AIM OF THE TASK:
Copy the lines below word for word, beginning at the line that contains "States (533, 328)" and stopping after the line that contains "Provision (945, 311)".

DATASET RECORDS:
-=-=-=-=-

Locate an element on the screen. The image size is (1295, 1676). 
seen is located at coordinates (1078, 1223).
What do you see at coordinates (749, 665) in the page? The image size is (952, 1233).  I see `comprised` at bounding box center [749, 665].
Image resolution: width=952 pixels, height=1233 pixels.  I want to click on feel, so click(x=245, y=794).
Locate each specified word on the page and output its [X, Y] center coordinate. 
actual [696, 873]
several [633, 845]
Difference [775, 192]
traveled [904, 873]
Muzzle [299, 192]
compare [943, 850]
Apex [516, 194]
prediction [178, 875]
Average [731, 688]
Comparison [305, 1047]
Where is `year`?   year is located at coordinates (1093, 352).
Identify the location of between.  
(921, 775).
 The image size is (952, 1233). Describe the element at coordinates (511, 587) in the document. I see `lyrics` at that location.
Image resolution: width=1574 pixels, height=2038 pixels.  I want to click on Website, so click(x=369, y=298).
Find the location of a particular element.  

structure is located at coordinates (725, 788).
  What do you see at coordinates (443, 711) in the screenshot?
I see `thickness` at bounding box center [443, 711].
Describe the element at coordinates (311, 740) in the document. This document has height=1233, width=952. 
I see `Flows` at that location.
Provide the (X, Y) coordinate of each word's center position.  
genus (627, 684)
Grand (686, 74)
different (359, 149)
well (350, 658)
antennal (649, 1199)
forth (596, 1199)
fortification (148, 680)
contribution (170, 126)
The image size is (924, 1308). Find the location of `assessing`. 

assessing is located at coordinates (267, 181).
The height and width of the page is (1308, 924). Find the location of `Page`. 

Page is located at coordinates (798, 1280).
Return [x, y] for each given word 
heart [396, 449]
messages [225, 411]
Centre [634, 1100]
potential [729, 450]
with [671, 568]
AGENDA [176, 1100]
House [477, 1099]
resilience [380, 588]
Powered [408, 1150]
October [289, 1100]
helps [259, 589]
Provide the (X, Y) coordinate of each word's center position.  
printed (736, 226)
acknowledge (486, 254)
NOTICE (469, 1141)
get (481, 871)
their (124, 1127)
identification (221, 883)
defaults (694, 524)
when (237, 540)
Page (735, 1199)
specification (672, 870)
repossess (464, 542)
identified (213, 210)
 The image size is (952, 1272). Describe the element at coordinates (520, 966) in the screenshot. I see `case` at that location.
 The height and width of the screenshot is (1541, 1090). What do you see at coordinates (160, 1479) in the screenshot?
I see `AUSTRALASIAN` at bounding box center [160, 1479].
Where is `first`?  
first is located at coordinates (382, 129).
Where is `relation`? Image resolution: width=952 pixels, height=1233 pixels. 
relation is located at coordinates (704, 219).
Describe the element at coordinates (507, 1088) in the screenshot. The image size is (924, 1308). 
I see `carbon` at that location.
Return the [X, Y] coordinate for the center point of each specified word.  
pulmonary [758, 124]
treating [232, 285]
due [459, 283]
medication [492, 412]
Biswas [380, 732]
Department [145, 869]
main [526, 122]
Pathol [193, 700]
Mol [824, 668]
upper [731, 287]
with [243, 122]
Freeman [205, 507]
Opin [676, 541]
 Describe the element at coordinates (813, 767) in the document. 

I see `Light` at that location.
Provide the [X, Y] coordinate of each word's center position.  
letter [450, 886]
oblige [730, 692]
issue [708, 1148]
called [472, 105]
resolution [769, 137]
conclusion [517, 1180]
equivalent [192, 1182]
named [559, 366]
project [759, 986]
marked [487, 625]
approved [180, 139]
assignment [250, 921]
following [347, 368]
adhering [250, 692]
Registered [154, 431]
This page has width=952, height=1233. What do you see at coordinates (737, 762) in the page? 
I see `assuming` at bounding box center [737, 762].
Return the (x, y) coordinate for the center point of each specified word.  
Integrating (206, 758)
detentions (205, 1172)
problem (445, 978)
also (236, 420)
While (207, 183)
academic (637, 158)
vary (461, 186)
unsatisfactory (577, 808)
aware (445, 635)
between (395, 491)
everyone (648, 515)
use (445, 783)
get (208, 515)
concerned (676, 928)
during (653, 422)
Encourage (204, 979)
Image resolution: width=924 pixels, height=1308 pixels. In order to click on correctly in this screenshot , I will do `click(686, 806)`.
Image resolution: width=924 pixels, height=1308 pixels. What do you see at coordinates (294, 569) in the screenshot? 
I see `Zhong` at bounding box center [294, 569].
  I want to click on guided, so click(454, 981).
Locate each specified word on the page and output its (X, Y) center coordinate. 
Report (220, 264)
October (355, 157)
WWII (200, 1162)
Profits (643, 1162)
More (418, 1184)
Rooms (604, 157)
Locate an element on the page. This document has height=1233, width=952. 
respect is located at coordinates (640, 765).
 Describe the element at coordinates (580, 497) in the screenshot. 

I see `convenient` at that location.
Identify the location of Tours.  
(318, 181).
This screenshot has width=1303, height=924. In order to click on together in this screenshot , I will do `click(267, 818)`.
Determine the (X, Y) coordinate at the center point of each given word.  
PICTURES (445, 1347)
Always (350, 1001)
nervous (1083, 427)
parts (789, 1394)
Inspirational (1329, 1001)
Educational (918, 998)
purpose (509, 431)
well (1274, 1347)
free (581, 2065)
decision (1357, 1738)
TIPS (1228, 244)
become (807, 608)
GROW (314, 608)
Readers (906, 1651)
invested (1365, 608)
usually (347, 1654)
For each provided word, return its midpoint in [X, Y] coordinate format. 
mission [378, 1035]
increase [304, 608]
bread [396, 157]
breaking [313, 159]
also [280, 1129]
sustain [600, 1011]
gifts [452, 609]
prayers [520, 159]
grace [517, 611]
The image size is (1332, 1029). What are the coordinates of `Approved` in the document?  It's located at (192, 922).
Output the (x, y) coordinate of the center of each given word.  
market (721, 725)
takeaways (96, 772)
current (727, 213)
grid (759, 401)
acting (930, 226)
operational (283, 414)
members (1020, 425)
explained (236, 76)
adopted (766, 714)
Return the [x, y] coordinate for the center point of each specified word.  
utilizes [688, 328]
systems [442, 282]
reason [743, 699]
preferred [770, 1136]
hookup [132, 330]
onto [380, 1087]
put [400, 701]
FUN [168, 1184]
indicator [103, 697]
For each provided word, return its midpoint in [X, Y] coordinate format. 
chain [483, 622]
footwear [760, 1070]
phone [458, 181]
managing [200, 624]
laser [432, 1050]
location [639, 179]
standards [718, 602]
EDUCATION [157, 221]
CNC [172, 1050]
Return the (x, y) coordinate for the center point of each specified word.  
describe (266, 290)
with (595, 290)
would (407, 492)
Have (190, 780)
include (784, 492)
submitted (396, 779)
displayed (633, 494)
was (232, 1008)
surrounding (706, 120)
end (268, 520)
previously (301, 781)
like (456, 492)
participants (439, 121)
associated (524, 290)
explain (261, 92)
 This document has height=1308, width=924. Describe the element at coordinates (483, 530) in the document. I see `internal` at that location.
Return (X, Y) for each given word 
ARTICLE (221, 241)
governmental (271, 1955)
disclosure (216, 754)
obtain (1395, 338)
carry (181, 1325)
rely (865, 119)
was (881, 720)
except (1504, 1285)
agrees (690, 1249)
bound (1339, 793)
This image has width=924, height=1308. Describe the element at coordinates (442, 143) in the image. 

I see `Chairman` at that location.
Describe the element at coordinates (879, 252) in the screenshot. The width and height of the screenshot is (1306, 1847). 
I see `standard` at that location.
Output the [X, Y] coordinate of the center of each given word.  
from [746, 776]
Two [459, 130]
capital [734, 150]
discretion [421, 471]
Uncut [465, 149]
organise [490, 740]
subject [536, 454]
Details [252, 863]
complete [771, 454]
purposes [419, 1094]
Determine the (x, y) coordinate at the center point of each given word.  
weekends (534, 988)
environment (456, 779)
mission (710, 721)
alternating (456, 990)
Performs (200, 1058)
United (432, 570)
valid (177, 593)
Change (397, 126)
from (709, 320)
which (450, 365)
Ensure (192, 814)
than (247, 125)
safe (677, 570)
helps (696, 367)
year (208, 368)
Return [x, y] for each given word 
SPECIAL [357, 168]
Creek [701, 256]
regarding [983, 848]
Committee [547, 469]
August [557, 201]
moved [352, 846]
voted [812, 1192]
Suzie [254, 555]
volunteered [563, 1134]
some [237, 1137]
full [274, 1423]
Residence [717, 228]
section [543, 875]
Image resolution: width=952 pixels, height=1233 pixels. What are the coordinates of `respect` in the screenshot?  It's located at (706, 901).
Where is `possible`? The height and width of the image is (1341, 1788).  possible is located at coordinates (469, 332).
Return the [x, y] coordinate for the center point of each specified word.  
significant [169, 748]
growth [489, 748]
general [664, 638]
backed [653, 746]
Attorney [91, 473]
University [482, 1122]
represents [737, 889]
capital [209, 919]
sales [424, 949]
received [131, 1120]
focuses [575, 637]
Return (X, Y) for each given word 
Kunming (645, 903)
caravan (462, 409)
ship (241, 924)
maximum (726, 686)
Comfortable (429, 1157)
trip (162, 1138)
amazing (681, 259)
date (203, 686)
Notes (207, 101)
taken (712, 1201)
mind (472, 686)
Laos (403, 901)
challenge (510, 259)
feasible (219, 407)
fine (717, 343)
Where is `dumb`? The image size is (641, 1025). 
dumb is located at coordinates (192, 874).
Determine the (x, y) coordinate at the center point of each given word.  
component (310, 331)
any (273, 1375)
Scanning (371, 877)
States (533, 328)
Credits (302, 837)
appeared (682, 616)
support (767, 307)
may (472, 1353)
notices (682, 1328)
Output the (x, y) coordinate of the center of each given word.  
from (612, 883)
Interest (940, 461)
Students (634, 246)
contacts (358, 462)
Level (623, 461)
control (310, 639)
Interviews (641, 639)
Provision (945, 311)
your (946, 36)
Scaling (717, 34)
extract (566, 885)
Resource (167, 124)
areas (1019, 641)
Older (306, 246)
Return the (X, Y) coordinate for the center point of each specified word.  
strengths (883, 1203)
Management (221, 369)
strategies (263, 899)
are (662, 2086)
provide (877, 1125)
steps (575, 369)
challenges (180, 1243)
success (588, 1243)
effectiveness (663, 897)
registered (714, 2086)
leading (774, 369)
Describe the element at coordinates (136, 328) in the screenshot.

-=-=-=-=-

TASK ANSWER:
States (533, 328)
Credits (302, 837)
appeared (682, 616)
support (767, 307)
may (472, 1353)
notices (682, 1328)
Output the (x, y) coordinate of the center of each given word.  
from (612, 883)
Interest (940, 461)
Students (634, 246)
contacts (358, 462)
Level (623, 461)
control (310, 639)
Interviews (641, 639)
Provision (945, 311)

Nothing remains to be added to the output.